Com relação à comunicação e à linguagem, Jones (2002) refere que os alunos com transtorno do espectro autista:

  • Inicia muito pouco a comunicação com os outros.
  • Podem não compreender o propósito da comunicação.
  • Podem não demonstrar ou compartilhar interesses com os outros.
  • Fazem uso limitado ou inadequado de gestos, contato visual, expressões faciais ou linguagem corporal.
  • Podem ter um bom vocabulário e falar fluentemente, mas não se comunicar de maneira eficaz.
  • Tem dificuldade em entender mensagens não explícitas.
  • Dificuldade para compreender e utilizar comunicação não-verbal e verbal.
  • Dificuldade para compreender sentimentos comportamentos sociais – o que afeta sua capacidade de interação com crianças e adultos.
  • Dificuldade para pensar e se comportar flexivelmente – o que fica evidente em atividades restritas, obsessivas ou repetitivas.
  • Tem dificuldade para generalizar habilidades e para se adaptar a novas situações, e geralmente preferem a rotina.
  • Baixo limiar de frustração, desestabilizam-se facilmente diante de expectativas não concretizadas ou obstáculos.
  • Tem dificuldade de imitação, de simbolização, de brincar de faz-de-conta.
  • Brincam de maneira pouco convencional.
  • Criatividade e capacidade imaginativa restrita.
  • São pensadores literais e tem dificuldade para entender o contexto social.

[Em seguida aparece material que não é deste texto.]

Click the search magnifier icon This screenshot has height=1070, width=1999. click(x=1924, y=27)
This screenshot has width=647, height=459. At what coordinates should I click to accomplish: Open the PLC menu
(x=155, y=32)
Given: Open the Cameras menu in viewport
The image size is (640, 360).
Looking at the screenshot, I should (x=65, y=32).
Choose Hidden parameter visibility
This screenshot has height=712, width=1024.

  • Tem expressões de humor descontextualizadas.
  • Riem ou choram sem motivo aparente.
  • Recusam e sentem desconforto ao contato corporal.
  • Apresentam estereotipias motoras.

Mediante a essas dificuldades, podemos ensinar competências de comunicação ao autista como: Encorajar a criança na linguagem social, falar com a criança ao nível de sua idade linguística, usar desenhos e contar histórias, entoar cantilenas, realizar jogos, usar fantoches, jogos de associação.